La vista previa se celebró en una sala espaciosa de la taberna King’s Arms, construida en la parte trasera del establecimiento hacía unos ocho años para que sirviera de sala de actos públicos, entre ellos las danzas que se celebraban ocasionalmente, camufladas bajo la apariencia, más digna, de bailes de gala. El entusiasmo de la novedad y el orgullo local habían asegurado su éxito inicial, pero en aquellos tiempos difíciles de guerra y escasez, no había ni dinero ni ánimos para frivolidades, y la sala, que se usaba sobre todo para encuentros oficiales, casi nunca se llenaba y ofrecía el aspecto desangelado y algo triste de todo lugar pensado originalmente para actividades comunitarias. El tabernero, Thomas Simpkins, y su esposa, Mary, se encargaron de los preparativos habituales para un evento que atraería sin duda a un público numeroso y, consiguientemente, aportaría beneficios al bar. A la derecha de la puerta se alzaba un estrado lo bastante espacioso como para que cupiera una orquestina de baile, y sobre él habían colocado un imponente sillón de madera traído desde la taberna contigua, y cuatro sillas más pequeñas, dos a cada lado, para los jueces de paz o el resto de las autoridades que finalmente asistieran. Se habían usado las demás sillas disponibles en el local, y la disparidad de modelos daba a entender que los vecinos también habían contribuido con las suyas. Quien llegara tarde tendría que seguir el acto de pie.

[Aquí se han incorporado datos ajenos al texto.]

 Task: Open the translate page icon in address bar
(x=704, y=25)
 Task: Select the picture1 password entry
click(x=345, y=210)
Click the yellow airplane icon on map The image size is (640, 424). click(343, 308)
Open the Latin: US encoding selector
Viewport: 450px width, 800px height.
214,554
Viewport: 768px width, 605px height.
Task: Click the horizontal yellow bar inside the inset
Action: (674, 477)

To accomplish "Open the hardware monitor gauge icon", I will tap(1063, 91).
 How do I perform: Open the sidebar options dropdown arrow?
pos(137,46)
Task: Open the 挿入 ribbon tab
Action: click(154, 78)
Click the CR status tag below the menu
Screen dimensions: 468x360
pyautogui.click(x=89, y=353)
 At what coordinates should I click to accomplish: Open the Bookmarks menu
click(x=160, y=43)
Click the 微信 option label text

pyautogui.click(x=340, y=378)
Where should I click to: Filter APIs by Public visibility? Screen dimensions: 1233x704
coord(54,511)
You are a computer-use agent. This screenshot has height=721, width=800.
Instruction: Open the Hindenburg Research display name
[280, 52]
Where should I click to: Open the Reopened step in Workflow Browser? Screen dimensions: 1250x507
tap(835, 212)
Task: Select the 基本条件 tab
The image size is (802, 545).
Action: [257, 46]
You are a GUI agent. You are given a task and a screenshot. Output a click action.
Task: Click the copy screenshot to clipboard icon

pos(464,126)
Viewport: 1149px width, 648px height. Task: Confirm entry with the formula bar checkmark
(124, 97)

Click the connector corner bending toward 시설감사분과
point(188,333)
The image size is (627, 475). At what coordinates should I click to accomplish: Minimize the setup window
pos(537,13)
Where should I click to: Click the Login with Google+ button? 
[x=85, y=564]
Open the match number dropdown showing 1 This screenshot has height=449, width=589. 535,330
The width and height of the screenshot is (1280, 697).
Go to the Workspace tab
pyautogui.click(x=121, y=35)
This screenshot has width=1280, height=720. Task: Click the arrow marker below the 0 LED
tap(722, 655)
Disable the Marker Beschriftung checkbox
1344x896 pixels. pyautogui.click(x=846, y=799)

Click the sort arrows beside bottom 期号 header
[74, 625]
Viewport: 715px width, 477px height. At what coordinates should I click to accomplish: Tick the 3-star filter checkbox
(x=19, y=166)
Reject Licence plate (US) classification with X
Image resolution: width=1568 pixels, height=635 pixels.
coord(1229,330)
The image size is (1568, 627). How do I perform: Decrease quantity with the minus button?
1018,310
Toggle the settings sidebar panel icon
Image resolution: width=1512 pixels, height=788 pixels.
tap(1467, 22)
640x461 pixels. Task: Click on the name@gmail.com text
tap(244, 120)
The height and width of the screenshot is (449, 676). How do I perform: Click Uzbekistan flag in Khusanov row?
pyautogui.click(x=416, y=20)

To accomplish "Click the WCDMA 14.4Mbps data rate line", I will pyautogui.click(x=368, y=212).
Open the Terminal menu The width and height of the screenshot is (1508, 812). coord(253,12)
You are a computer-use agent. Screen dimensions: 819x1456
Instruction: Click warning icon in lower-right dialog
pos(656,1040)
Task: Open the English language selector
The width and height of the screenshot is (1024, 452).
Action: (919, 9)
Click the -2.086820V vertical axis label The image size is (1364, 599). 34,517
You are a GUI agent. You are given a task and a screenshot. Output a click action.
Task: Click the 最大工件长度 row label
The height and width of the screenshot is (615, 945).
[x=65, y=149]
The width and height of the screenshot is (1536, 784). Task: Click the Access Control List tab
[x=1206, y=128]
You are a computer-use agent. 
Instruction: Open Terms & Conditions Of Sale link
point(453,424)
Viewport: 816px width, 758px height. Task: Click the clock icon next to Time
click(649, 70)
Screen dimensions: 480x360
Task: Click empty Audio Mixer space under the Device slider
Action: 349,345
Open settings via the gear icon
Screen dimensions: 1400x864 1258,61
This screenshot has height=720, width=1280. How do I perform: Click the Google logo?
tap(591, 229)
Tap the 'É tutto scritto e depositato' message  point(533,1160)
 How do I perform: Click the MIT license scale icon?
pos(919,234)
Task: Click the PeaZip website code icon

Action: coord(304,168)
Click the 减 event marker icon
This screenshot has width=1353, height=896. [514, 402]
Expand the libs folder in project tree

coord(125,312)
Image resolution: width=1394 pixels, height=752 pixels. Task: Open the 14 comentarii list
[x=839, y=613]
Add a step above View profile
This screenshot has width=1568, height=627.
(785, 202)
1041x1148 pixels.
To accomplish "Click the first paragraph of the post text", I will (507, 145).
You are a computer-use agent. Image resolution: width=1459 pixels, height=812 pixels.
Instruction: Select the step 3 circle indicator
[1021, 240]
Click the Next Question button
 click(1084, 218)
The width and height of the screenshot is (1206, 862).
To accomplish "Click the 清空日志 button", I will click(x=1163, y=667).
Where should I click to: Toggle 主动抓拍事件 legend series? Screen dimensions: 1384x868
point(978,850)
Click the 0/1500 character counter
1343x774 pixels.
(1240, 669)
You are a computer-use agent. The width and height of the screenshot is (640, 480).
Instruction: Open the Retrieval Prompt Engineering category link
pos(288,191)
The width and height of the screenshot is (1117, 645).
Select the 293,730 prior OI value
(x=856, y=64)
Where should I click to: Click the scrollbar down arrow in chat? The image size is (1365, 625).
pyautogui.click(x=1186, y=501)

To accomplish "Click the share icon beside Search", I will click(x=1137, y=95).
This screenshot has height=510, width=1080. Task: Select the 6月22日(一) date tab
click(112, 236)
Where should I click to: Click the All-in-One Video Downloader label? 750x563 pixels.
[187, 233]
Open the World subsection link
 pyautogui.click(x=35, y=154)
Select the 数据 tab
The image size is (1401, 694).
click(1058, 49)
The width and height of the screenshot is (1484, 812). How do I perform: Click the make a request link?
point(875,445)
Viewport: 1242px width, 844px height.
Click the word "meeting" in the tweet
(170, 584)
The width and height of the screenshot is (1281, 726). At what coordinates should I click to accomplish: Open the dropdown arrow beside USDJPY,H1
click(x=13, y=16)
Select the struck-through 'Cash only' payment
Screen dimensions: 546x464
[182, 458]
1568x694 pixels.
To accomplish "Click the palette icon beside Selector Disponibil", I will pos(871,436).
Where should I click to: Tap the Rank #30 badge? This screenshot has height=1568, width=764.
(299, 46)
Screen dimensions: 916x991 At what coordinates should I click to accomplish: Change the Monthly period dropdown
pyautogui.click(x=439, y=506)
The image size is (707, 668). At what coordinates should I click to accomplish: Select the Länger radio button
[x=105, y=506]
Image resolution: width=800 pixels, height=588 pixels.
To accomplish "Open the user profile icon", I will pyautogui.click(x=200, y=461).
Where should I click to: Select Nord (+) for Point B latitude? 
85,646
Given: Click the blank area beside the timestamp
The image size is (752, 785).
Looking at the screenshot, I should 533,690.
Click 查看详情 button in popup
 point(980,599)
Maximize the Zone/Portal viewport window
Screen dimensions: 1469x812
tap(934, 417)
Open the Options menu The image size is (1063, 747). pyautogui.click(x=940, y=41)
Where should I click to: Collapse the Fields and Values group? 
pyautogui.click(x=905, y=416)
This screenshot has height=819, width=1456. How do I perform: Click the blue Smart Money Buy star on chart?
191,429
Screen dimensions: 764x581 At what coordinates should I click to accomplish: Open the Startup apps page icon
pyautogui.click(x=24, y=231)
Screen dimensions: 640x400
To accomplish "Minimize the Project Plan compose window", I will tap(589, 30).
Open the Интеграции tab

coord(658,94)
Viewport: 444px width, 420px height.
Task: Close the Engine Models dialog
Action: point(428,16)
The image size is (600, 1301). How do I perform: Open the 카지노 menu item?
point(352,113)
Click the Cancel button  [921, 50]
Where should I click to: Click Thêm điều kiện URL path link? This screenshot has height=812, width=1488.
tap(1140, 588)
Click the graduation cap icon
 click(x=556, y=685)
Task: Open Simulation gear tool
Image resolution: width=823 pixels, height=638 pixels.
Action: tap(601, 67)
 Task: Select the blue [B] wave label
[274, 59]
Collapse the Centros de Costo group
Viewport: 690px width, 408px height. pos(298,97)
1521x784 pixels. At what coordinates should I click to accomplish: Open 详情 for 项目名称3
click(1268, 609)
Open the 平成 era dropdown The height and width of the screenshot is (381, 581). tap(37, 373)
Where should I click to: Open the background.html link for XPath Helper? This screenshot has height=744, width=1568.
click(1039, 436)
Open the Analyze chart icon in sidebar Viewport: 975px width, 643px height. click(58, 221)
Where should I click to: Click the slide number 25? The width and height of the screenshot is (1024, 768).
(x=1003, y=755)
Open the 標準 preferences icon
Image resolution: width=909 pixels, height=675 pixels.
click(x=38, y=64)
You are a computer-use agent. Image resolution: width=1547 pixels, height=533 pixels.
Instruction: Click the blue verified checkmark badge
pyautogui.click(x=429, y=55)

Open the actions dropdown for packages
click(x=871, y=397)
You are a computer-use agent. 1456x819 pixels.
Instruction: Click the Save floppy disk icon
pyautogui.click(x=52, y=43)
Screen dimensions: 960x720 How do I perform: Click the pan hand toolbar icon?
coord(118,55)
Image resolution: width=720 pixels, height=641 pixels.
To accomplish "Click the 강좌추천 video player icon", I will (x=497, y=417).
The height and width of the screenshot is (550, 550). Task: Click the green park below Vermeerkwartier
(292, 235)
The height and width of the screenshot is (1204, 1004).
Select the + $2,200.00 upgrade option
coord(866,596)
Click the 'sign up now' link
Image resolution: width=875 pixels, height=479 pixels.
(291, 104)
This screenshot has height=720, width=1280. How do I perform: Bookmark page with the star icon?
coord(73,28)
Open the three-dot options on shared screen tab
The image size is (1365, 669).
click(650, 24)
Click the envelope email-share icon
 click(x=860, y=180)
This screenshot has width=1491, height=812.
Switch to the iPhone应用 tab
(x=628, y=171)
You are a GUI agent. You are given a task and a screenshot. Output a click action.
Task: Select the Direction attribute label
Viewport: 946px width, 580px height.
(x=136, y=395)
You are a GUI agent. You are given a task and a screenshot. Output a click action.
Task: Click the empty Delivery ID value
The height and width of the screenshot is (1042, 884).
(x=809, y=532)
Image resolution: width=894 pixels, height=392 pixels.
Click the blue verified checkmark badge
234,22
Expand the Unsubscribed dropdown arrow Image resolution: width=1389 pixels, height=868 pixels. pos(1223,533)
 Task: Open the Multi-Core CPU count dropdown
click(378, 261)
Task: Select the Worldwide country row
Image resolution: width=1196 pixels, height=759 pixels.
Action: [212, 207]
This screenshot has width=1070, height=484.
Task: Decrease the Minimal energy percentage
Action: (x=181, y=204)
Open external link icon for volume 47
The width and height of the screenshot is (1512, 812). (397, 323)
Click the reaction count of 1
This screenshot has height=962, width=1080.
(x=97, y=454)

Darcy sabía que el juez de instrucción se tomaba muy en serio su cargo y las responsabilidades inherentes a él, y que le habría alegrado ver que el dueño de Pemberley llegaba en coche, como exigía la ocasión. Él, personalmente, habría preferido hacerlo a caballo, como habían propuesto el coronel y Alveston, pero cedió y recurrió al cabriolé. Al acceder a la sala vio que ya se había congregado bastante gente. Se oía un murmullo animado, aunque el tono, a su juicio, era más sosegado que expectante. A su llegada, los asistentes quedaron en silencio, y muchos se llevaron la mano a la frente y le susurraron algún saludo. Nadie, ni siquiera los arrendatarios de sus propiedades, se levantó a recibirlo, como habrían hecho en circunstancias normales, pero él lo consideró menos una afrenta que la convicción, por parte de ellos, de que era a él a quien correspondía, por posición, dar el primer paso.